# Hawk on a wire...



## richg99 (Aug 21, 2004)

Found this big guy sitting on a wire this morning, on the way back from a short fishing trip. I had to clone out one wire that distracted the view. Shot with the Canon S3is with Sony 1758 tele-converter added. I used the partially open window in the van to prop it up and add steadiness.


----------



## Mojo281 (Sep 7, 2006)

Nice shot Rich!

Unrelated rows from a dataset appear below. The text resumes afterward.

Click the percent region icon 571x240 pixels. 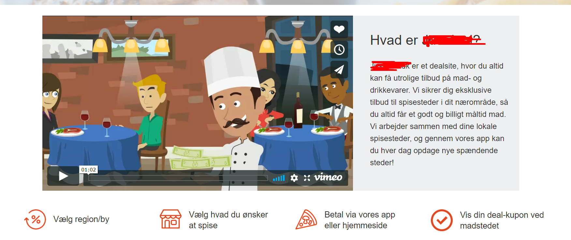click(35, 219)
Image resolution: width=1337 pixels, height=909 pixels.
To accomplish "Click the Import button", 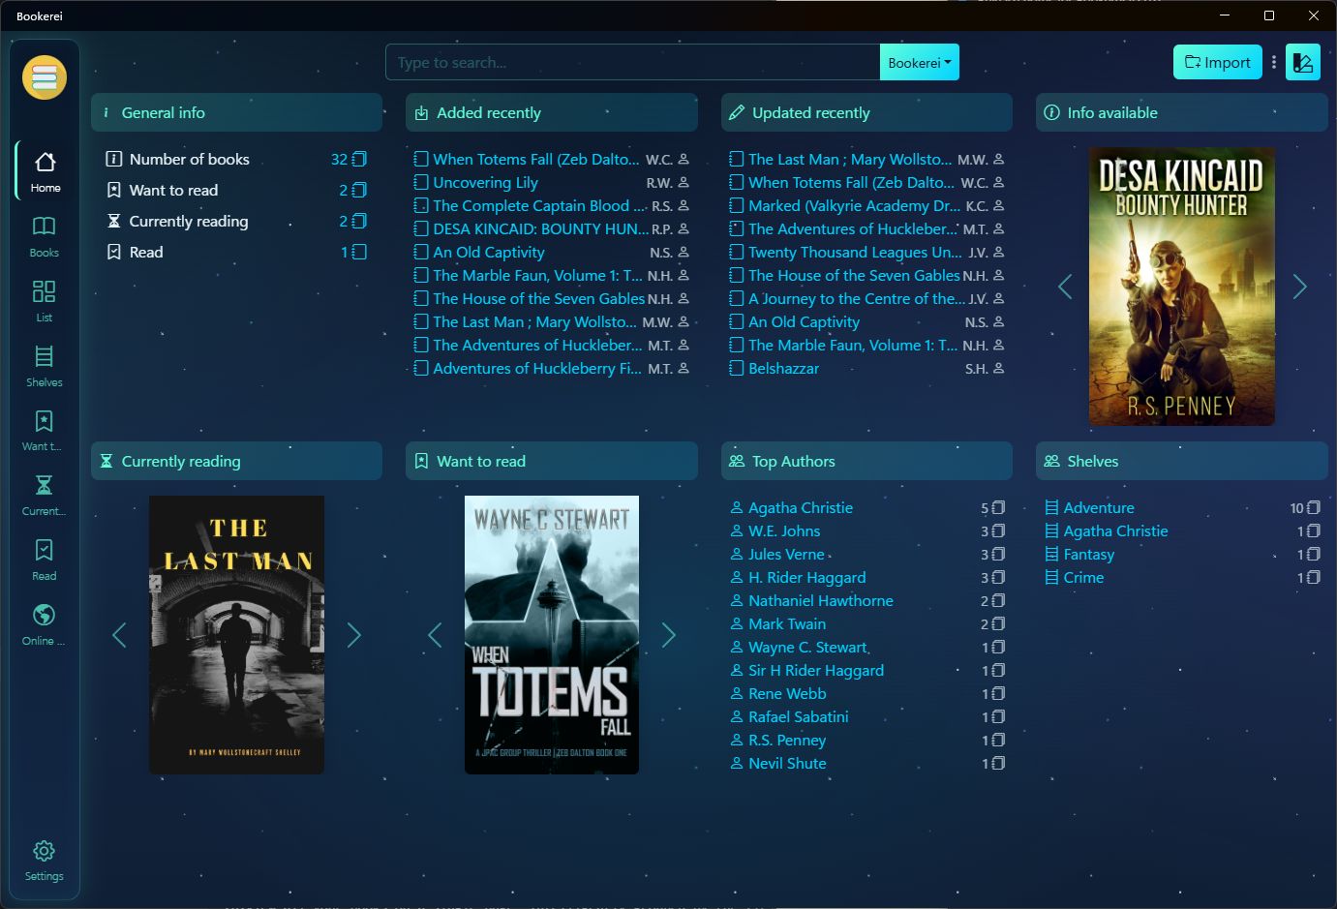I will pyautogui.click(x=1217, y=61).
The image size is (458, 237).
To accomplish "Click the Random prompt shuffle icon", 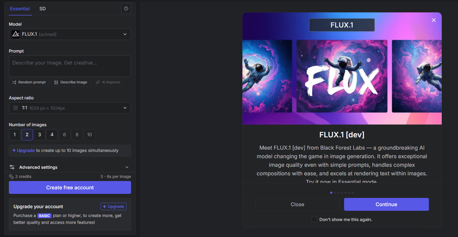I will tap(14, 82).
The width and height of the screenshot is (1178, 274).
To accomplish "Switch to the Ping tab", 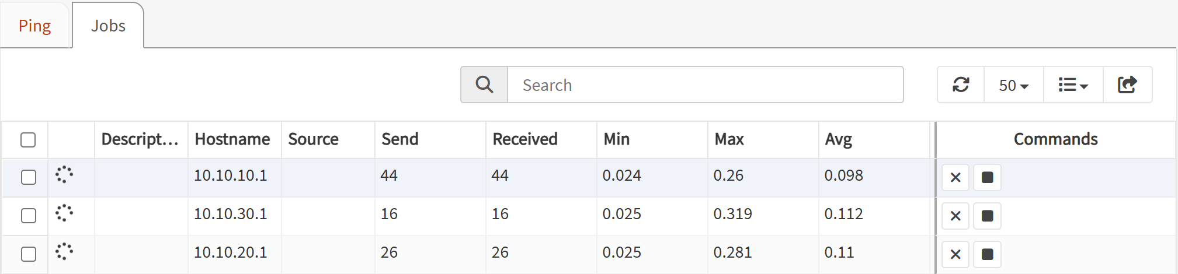I will tap(35, 26).
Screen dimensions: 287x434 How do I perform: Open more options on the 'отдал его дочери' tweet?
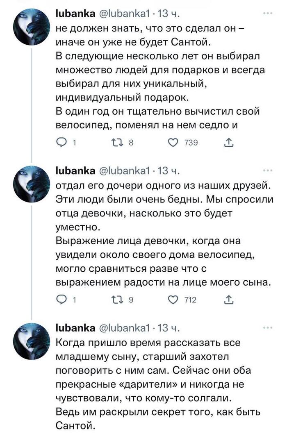click(268, 171)
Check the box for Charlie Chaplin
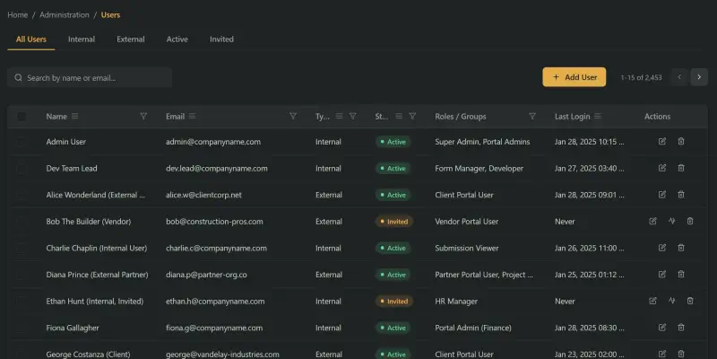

Looks like he is on the prowl for mice.


----------



## MT Stringer (May 21, 2004)

Yeah, what Mojo said!


----------



## chubri777 (Aug 11, 2005)

very nice shot, Rich


----------



## grayfish (Jul 31, 2005)

I have to agree with Mojo and MT. That dude looks like he has a mouse in sight and is just waiting for it to look away so he can launch a full force attack. Great shot Rich.


----------



## Koru (Sep 25, 2006)

beautiful Rich. for the life of me i can't see where you cloned out the wire. awesome!

rosesm


----------



## richg99 (Aug 21, 2004)

regards, Rich
http://farm2.static.flickr.com/1011/1216779696_1a751f3568.jpg


----------



## MsAddicted (Jan 25, 2005)

I cant believe I missed this thread. Rich, where were you??? Michigan? I wanted to ID the hawk for you. Looks like a red tail but at first I was thinking something less common.

Thats an awesome cloning job, wow.


----------



## richg99 (Aug 21, 2004)

My son the semi-professional birder says

"Red-tailed Hawk. The belly band is the giveaway on this bird."


I am in Northern Illinois, right on the Wisconsin border... for the Summer..

regards, Rich


----------



## MsAddicted (Jan 25, 2005)

Belly band, narrow bars on the tail. Otherwise red tails have so much variety its amazing.


----------



## chicapesca (Jun 7, 2004)

What a good shot Rich. Nice cloning also. Hey, I hope you are in a dry area up there!


----------